**INPUT**
---+---

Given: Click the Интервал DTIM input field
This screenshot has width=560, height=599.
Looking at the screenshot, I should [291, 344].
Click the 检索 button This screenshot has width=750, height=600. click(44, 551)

---+---

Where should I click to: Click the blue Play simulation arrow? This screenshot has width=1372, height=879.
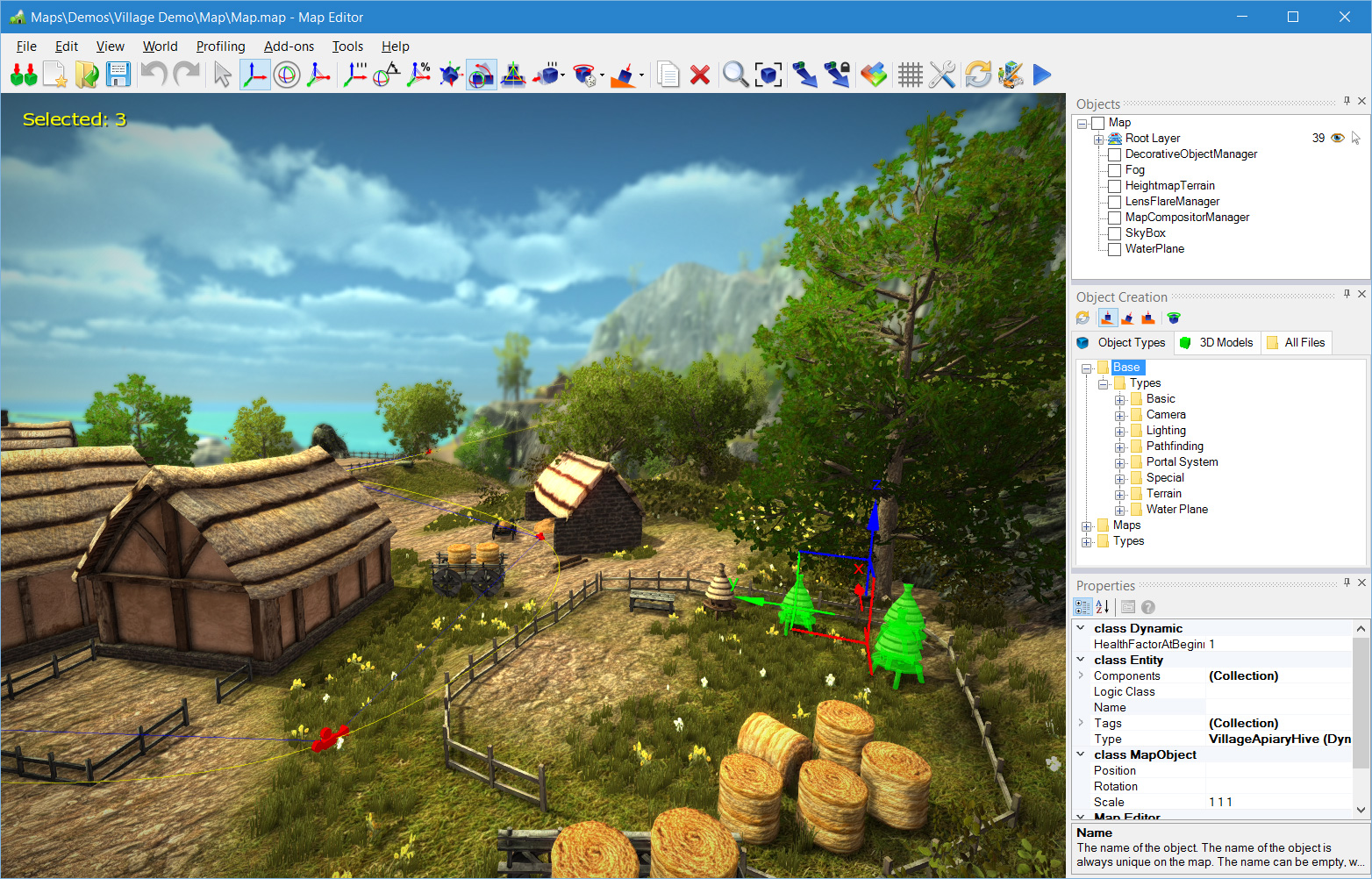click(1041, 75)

---+---

**DIRECTIONS FOR THIS TASK**
The range runs from the line above containing "This screenshot has width=560, height=599." to the line containing "Click the 检索", inclusive. Restate those lines word for word and no others.

**FINISHED TASK**
This screenshot has width=560, height=599.
Looking at the screenshot, I should [291, 344].
Click the 检索 button This screenshot has width=750, height=600. click(44, 551)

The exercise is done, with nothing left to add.